Slot machine giant International Game Technology boosted earnings during its second quarter but a decline in game sales domestically and internationally disappointed Wall Street.
Nevertheless, executives with the Reno-based gaming manufacturer tried to strike a positive note for investors who are holding onto the company’s stock for the long term.
IGT reported earnings for the quarter that ended March 31 of $128.2 million, or 38 cents per share, up from earnings of $124 million, or 35 cents a share, a year ago. Analysts polled by Thomson First Call estimated the company would earn 36 cents per share in the quarter.

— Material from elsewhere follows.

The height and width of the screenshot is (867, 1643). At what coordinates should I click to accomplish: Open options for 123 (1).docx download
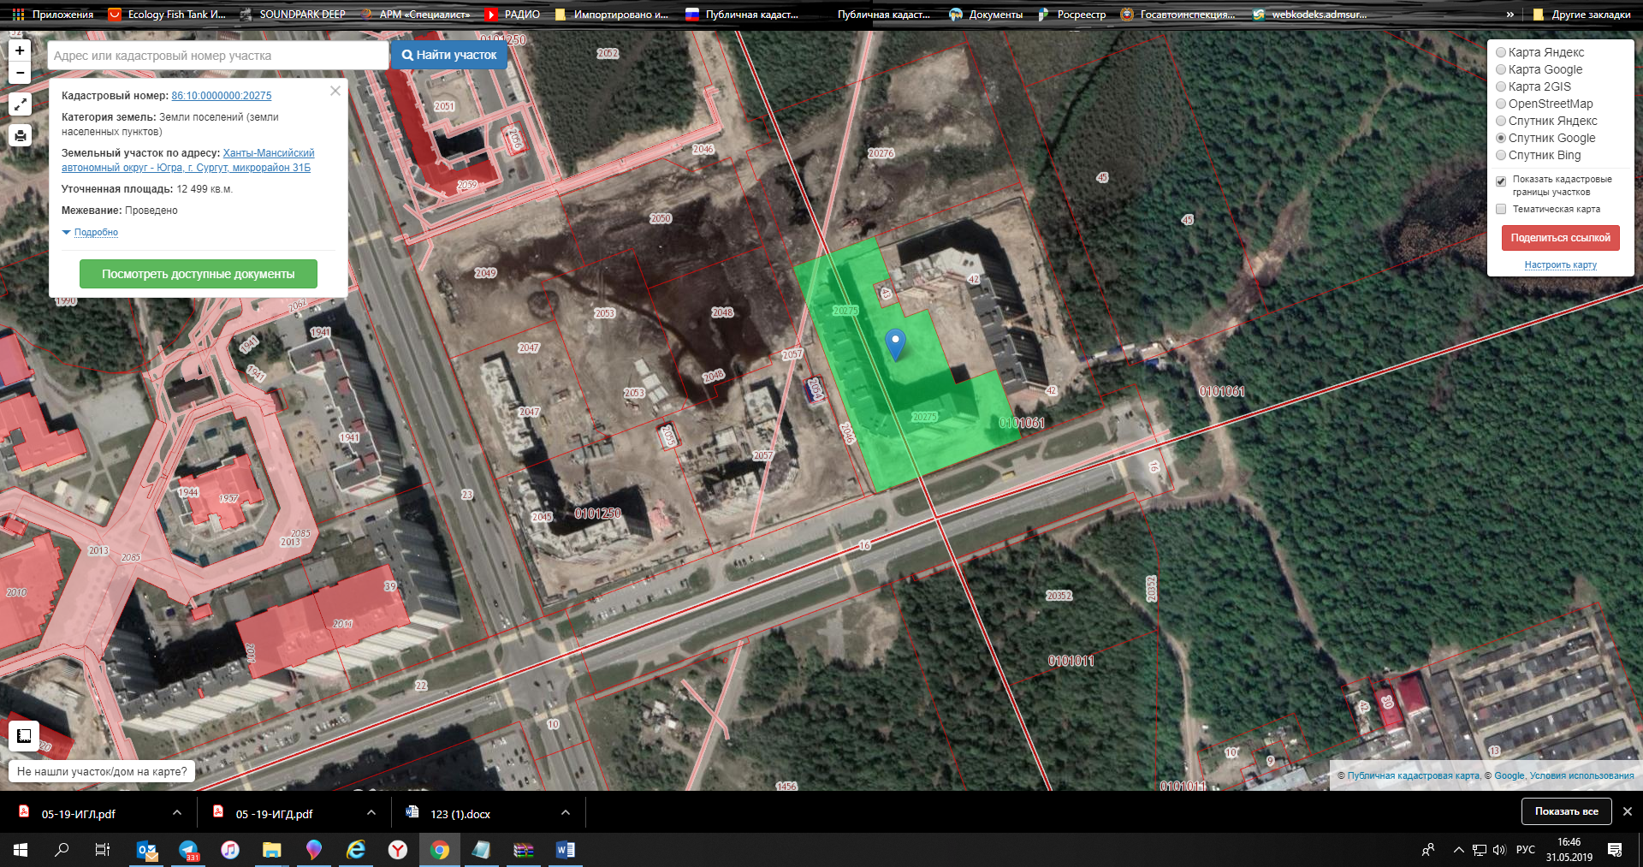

A gain of $13.5 million, mostly related to an insurance settlement for property damaged during the 2005 Gulf Coast hurricanes, helped the earnings.
Revenues fell 5.4 percent, to $609.7 million from $644.4 million, due primarily to decreases in slot machine sales. IGT shipped about half as many slot machines during the second quarter as it did during the 2006 second quarter.
However, in gaming operations in which IGT jointly shares with casinos in the profits produced by its slot machines, the company said revenues were $341.1 million, an 8 percent increase compared with $311.2 million last year.
IGT said its installed base of the revenue-sharing slot machines was 54,800 games at the end of March, an increase of 10,400 machines compared with the 2006 second quarter and a jump 1,700 machines over the 2007 first quarter.
“Although the current macro-trends for domestic machine sales remain challenging, the strength and consistency of our gaming operations business and the steadily growing contributions from our international operations enhance IGT’s ability to generate strong operating cash flow,” IGT Chairman TJ Matthews said in a statement.
IGT also announced it was repurchasing 50 million of its shares from the market, bringing the company’s total authorized stock repurchase program to 53.1 million shares.
“We reaffirm our confidence and optimism in the long-term future of our company and plan to continue our stock buyback program as part of our ongoing strategy to return significant capital to our shareholders,” Matthews said.
Gaming analyst Steven Wieczynski of Stifel Nicolaus Capital Markets said the stock repurchase, “shows management’s confidence going into the second half of 2007.”
While shares of IGT traded down more than 4.5 percent initially on the earnings announcement, the stock rebounded on the New York Stock Exchange to close at $39.30, down 40 cents, or 1.01 percent. More than 16.7 million shares of IGT were traded, 5 1/2 times the average daily volume.
Gaming analysts, while somewhat discouraged by the decline in overall revenues, weren’t shocked IGT had a tough time selling new games during the first half of 2007.
“Despite low expectations, product sales revenues and gross operating profits were disappointing,” Bear Stearns gaming analyst Joe Greff said.
Goldman Sachs gaming analyst Steven Kent said Japan decided to push new product installments into the year’s second half, which was one of the reasons for IGT’s shortfalls from lack of international sales in the quarter. Kent hadn’t been expecting much in the way of sales to American casinos.
“This is not overly surprising considering the lack of new casino openings and replacement demand in the U.S.,” Kent said in a note to investors. “When we turned more bullish on IGT, we highlighted it as a longer term call because the near-term opportunities would be limited due to challenges in its core domestic market.”
Wieczynski said he expects IGT performance in the year’s second half to exceed the first six months.
“IGT remains our top pick in the gaming and leisure space,” he said in an investors note. “We continue to believe that the second half of 2007 will be the perfect storm as strong international gaming growth coupled with some domestic markets blossoming should help bridge the gap until the next replacement cycle.”